Third-Party Risks: Reliance on wallets, blockchain networks, cross-chain bridges, or other infrastructure; no liability for their failures or security breaches.

Users bear all risks; conduct due diligence.

  1. No Warranty

The Services are provided "as-is" without warranties, express or implied, including fitness for a particular purpose, non-infringement, or any guarantee of privacy, security, availability, or recoverability of assets.

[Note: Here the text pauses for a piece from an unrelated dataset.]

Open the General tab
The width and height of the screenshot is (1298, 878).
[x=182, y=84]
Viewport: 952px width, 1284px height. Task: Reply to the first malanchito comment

  1. Limitation of Liability & Indemnity

To the fullest extent permitted by law, the Operator and its affiliates shall not be liable for any indirect, incidental, consequential, or punitive damages arising from the Services, even if advised of such possibility. This includes but is not limited to losses arising from de-anonymization, smart contract exploits, cross-chain transfer failures, ZKP generation errors, loss of secrets used to generate burn addresses, erroneous transfers, or permanent loss of assets.

The Operator shall have no liability whatsoever for the loss, theft, or inaccessibility of any digital assets deposited into, transferred through, or associated with the Protocol. This disclaimer applies regardless of the cause of loss, including but not limited to user error, smart contract failure, third-party exploits, or regulatory action.

Liability is limited to the amount of fees paid by you in the past 12 months, except for gross negligence or willful misconduct.

You indemnify the Operator and its affiliates against claims arising from your misuse, regulatory violations, or participation in the Services, including any claims by third parties or regulatory authorities relating to AML, CTF, sanctions, or other compliance matters attributable to your use.

  1. Intellectual Property

The zERC20 name, branding, documentation, and application interface are the property of the Operator. Smart contracts and related protocol code are open-source under applicable licenses. The zk-Wormhole mechanism is based on EIP-7503 and related research.

  1. Termination & Suspension

The Operator may suspend or terminate your access to centralized components (e.g., the app.zerc20.io website, APIs) for Terms violations, suspected illegality, or security reasons. You may appeal via support@zerc20.io.

Access to the decentralized Protocol (i.e., on-chain smart contracts) cannot be terminated by the Operator, as these operate autonomously on their respective blockchain networks.

  1. Force Majeure

The Operator is not liable for failures due to events beyond its control, including network outages, blockchain disruptions, cross-chain messaging failures, regulatory changes, or natural disasters.

  1. Third-Party Services

The Services may integrate with or depend on third parties (e.g., Ethereum, Arbitrum, Base, BNB Chain, LayerZero, Web3 wallets). The Operator disclaims liability for their performance, availability, security, or risks.

  1. Changes to Terms

We may update these Terms at any time. Continued use of the Services after changes constitutes acceptance. Material changes will be notified via the website or other reasonable means.

  1. Governing Law & Dispute Resolution

These Terms are governed by Swiss law. Disputes shall be resolved through binding arbitration under the Swiss Rules of International Arbitration by the Swiss Arbitration Centre, seated in Zurich, with one arbitrator, in English. Exceptions for injunctive relief (e.g., IP violations) may be sought in Swiss courts. Arbitration is final; no class actions.